Kommunale Zusammenarbeit nach der Vergaberechtsreform 2009: Es bleibt schwierig

Die lang erwartete und umfassende Vergaberechtsnovelle, die der Bundesrat unlängst abgesegnet hat, wird für mittelständische Unternehmen eine Reihe von positiven Neuerungen mit sich bringen. Auch das Thema kommunale Zusammenarbeit hatte der Gesetzgeber bei seiner Novelle im Blick - indes: Für Städte und Gemeinden bleibt die Kooperation weiterhin komplex.

Anlässlich der Hauptversammlung des deutschen Städtetages - "Städtisches Handeln in Zeiten der Krise" vom 12. bis 14. Mai 2009 in Bochum zeigt Vergaberechtsexperte Dr. Stefan Mager aus der Kanzlei Aulinger Rechtsanwälte auf, worauf Kommunen unbedingt achten müssen.

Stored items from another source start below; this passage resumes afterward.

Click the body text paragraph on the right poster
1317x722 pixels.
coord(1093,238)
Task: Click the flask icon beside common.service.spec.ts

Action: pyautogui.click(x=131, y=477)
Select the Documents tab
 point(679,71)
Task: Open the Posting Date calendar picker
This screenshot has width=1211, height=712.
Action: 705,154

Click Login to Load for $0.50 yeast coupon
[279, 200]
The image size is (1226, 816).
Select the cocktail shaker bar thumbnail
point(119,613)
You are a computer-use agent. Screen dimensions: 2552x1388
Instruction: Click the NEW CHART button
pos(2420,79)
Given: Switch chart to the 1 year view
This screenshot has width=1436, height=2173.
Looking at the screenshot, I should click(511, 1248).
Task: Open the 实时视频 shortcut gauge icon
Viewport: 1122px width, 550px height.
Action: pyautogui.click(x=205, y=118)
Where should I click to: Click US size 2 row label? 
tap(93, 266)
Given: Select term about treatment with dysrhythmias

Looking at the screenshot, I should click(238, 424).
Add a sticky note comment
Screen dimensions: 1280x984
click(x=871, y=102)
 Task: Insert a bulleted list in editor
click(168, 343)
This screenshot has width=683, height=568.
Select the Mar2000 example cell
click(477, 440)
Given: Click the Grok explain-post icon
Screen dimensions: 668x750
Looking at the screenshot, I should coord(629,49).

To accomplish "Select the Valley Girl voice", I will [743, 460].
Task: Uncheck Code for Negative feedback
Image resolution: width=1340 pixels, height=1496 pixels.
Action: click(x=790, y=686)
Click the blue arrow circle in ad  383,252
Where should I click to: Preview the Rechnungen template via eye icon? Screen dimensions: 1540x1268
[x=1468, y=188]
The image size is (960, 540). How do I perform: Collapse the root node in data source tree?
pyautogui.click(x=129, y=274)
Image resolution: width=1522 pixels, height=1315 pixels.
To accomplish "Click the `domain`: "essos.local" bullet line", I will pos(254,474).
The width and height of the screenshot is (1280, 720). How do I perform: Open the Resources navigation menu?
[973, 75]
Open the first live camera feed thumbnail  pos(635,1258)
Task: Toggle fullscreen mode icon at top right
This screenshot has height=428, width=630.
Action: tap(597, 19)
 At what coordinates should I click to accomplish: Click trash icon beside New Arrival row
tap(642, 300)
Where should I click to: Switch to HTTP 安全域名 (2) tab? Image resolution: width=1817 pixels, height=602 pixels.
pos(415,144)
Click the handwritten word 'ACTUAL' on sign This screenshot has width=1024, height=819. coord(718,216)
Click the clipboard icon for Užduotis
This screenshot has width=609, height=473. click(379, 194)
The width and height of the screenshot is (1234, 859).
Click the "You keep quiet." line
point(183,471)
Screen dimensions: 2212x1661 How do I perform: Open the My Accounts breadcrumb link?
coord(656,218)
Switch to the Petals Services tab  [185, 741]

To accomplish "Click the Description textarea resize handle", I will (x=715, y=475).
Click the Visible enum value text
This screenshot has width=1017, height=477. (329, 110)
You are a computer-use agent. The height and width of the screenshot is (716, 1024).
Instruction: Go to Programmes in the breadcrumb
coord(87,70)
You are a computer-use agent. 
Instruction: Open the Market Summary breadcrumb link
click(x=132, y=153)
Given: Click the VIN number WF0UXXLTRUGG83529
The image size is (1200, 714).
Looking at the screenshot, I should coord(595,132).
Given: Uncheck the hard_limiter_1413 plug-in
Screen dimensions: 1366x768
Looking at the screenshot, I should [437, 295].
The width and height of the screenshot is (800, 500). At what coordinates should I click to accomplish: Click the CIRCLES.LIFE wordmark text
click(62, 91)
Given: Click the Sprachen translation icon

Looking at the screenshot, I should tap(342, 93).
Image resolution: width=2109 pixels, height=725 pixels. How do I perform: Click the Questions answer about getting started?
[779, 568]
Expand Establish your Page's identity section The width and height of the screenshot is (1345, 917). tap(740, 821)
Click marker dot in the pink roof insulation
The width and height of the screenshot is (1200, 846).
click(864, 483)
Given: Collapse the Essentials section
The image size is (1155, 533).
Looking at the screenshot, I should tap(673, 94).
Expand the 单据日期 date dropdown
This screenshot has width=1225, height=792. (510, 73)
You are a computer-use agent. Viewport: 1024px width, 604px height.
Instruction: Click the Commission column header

1. Gegenseitige Beauftragungen zwischen Kommunen unterliegen weiterhin dem Vergaberecht
Das Vergaberecht wirkt bei Kooperationsvorhaben erst dort, wo es nicht (mehr) um reine Zusammenschlüsse geht. Will eine Kommune beispielsweise von den Überkapazitäten eines kommunalen Eigenbetriebs der Nachbarkommune profitieren und die Restabfallentsorgung durch diesen mit erledigen lassen, so kann es sich dabei - rechtlich gesehen - bereits um einen Beschaffungsvorgang handeln. Es kommt allerdings ganz auf die konkrete Ausgestaltung an.
Würde eine zivilrechtliche Beauftragung (Leistungs- oder Entsorgungsvertrag) oder etwa eine öffentlich-rechtliche Mandatierung nach dem Gesetz zur kommunalen Gemeinschaftsarbeit vereinbart werden, so wäre dies nach der aktuellen Rechtsprechung ohne Ausschreibung vergabewidrig mit der Folge, dass die vertraglichen Abreden im schlimmsten Fall unwirksam wären.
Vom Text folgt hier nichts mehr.